Economists play a vital role in the Federal Reserve System (Fed) by producing research and conducting analyses and forecasts for the Fed. As a result, they influence the formulation and execution of U.S. monetary and financial policies. Because of the nonpartisan nature of the Federal Reserve System, research and policy recommendations made by Fed economists are expected not to be influenced by the political leanings of those economists. Recently, however, research and speeches by the Fed economists are increasingly focused on climate change, gender, race, and inequality (Toomey 2021). Regional Federal Reserve banks and the Board of Governors of the Federal Reserve have conducted numerous seminars and conferences and published research papers on politically charged topics.1 Homepages of several Federal Reserve banks’ websites indicate their commitment to solving economic inequality, climate change, racism, and gender discrimination.2 For instance, the homepage of the Federal Reserve Bank of New York (n.d.) states:
The New York Fed stands in unity with all those who oppose racism, hate, and violence. We join them in a shared desire to root out the intolerable inequities and injustice grounded in systemic racism that persist in our society. We are firm in the belief that economic equality is a critical component for social justice and that we will never have the truly inclusive and strong economy we seek until access to health, education, safety, and justice knows no racial or other boundaries. We are dedicated to understanding and finding solutions to the numerous forms of inequity that communities of color experience and working with communities in our District to address deep-seated inequities. We are steadfast in our commitment to work for a more equitable economy and society for all, and will redouble our efforts in pursuit of this essential mission.
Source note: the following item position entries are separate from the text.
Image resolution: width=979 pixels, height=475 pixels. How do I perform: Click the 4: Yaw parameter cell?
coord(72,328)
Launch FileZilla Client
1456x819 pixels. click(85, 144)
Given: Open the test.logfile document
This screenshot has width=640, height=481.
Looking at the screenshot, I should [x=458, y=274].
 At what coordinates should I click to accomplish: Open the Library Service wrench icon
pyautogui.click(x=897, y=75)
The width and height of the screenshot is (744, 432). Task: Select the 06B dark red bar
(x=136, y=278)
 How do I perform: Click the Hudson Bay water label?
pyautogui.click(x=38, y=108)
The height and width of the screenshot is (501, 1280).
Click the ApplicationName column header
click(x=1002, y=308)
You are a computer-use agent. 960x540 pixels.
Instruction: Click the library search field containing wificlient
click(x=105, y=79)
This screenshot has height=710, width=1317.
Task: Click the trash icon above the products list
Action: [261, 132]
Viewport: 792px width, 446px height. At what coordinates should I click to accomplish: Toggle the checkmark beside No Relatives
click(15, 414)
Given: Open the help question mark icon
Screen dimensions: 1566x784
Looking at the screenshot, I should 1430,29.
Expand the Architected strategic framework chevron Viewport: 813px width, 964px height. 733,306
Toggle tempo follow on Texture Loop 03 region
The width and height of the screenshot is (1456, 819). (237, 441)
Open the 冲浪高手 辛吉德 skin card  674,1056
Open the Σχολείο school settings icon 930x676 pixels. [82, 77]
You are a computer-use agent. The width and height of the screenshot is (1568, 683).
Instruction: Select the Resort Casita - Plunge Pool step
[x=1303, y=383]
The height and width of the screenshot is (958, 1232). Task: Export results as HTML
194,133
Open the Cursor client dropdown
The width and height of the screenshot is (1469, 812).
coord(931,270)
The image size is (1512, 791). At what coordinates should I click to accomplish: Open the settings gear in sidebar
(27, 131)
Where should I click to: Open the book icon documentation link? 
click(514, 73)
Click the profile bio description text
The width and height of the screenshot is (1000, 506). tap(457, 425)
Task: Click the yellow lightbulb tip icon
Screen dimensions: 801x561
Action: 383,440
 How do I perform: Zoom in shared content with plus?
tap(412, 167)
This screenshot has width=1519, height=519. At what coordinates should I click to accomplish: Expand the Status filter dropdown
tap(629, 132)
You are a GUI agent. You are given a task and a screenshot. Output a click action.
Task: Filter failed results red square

The Fed has been encouraged to do more to solve climate change, racism, inequity, and gender discrimination by politicians, including the current U.S. president (Schlesinger and Siddiqui 2020) and senior senators ( 2020). In fact, even the recent nominations to the Fed chair have been linked to these concerns (Swanson and Cochrane 2021). Former and current Fed chairs have reaffirmed their commitment to the political activism of the Fed on numerous occasions. For instance, former Fed chair Janet L. Yellen gave a speech on her concerns about inequality at the Federal Reserve Bank of Boston’s conference. In that speech she stated, “The extent of and continuing increase in inequity in the United States greatly concern me” (2014). Current Fed chair Jerome Powell also in a speech said the coronavirus crisis is worsening racial inequality and promised to reverse the massive U.S. job losses that have fallen most heavily on blacks and other minorities (Saphir and Marte 2020).